The water temp required to deliver 36K to the house depends on the total running length of baseboard. To be able to run with 140F water at design conditions would take between 110 -120 feet of fin-tube. What ultimately determines the design condition water temp is the zone-by-zone heat-loss/baseboard length ratio though, which could be higher than the whole-house heat-loss/baseboard ratio. But measure it- the optimal outdoor reset curve depends on it, and it may affect how the system is plumbed to the boiler.
DO ask the contractors about the short-cycling on zone at low water temps using outdoor reset, and make them calculate a minimum burn time at the lowest operating output temp that the boiler tolerates. If it's under 5 minutes (which it almost surely is) ask about the cost to add a buffer. (Print out the system diagram pictures as well.)

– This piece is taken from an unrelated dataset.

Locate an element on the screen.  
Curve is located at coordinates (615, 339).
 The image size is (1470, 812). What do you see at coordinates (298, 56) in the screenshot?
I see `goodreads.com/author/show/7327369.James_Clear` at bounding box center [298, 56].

FWIW: As a quick exercise, while propane is more expensive in terms of source-fuel BTUs, a right-sized modulating condensing propane boiler is possible, and would deliver north of 90% efficiency, which could make it cheaper to operate. There are MANY propane fired mod-cons with minimum modulated output under 20K, and the max output of even the smallest are typically over 45K.) Something like a Triangle Tube Solo 60, Peerless Pinnacle T-50, or Burnham Alpine ALP080 would be a perfect fit, and would deliver long modulated burns at high efficiency (fewer and higher efficiency if the system is buffered with some mass), and you'd be able to pull a realistic 92-93% as-used AFUE out of it. In source BTUs/gallon terms you get ~138KBTU out of a gallon of oil, 92KBTU out of a gallon of propane. So at your projected new-boiler 80% AFUE you're averaging 110KBTU/gallon of heat delivered to the house (or hot water), or with a 92% AFUE propane burner, ~86KBTU/gallon. So you'd get 28% more delivered-BTUs/gallon with oil than with propane, but is the price per gallon 28% more than propane? (Usually not, in MA anyway.)